**DATA SECTION**
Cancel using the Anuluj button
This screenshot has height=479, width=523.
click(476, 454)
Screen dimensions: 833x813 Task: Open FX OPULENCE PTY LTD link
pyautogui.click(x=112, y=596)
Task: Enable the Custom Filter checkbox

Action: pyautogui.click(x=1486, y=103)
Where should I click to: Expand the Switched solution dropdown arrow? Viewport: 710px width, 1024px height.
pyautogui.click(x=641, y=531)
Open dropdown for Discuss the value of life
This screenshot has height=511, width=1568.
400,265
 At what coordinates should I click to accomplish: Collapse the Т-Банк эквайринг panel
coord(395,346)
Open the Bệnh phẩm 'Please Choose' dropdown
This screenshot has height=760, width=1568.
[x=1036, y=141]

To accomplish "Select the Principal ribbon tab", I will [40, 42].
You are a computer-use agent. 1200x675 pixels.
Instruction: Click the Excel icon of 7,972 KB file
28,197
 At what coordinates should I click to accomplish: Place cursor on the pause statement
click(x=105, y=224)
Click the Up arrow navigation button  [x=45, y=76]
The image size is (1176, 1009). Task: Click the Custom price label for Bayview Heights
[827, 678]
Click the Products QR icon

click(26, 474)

**THE PROBLEM**
An exact written copy of every entry is the required answer.

**RESULT OF THIS TASK**
Cancel using the Anuluj button
This screenshot has height=479, width=523.
click(476, 454)
Screen dimensions: 833x813 Task: Open FX OPULENCE PTY LTD link
pyautogui.click(x=112, y=596)
Task: Enable the Custom Filter checkbox

Action: pyautogui.click(x=1486, y=103)
Where should I click to: Expand the Switched solution dropdown arrow? Viewport: 710px width, 1024px height.
pyautogui.click(x=641, y=531)
Open dropdown for Discuss the value of life
This screenshot has height=511, width=1568.
400,265
 At what coordinates should I click to accomplish: Collapse the Т-Банк эквайринг panel
coord(395,346)
Open the Bệnh phẩm 'Please Choose' dropdown
This screenshot has height=760, width=1568.
[x=1036, y=141]

To accomplish "Select the Principal ribbon tab", I will [40, 42].
You are a computer-use agent. 1200x675 pixels.
Instruction: Click the Excel icon of 7,972 KB file
28,197
 At what coordinates should I click to accomplish: Place cursor on the pause statement
click(x=105, y=224)
Click the Up arrow navigation button  [x=45, y=76]
The image size is (1176, 1009). Task: Click the Custom price label for Bayview Heights
[827, 678]
Click the Products QR icon

click(26, 474)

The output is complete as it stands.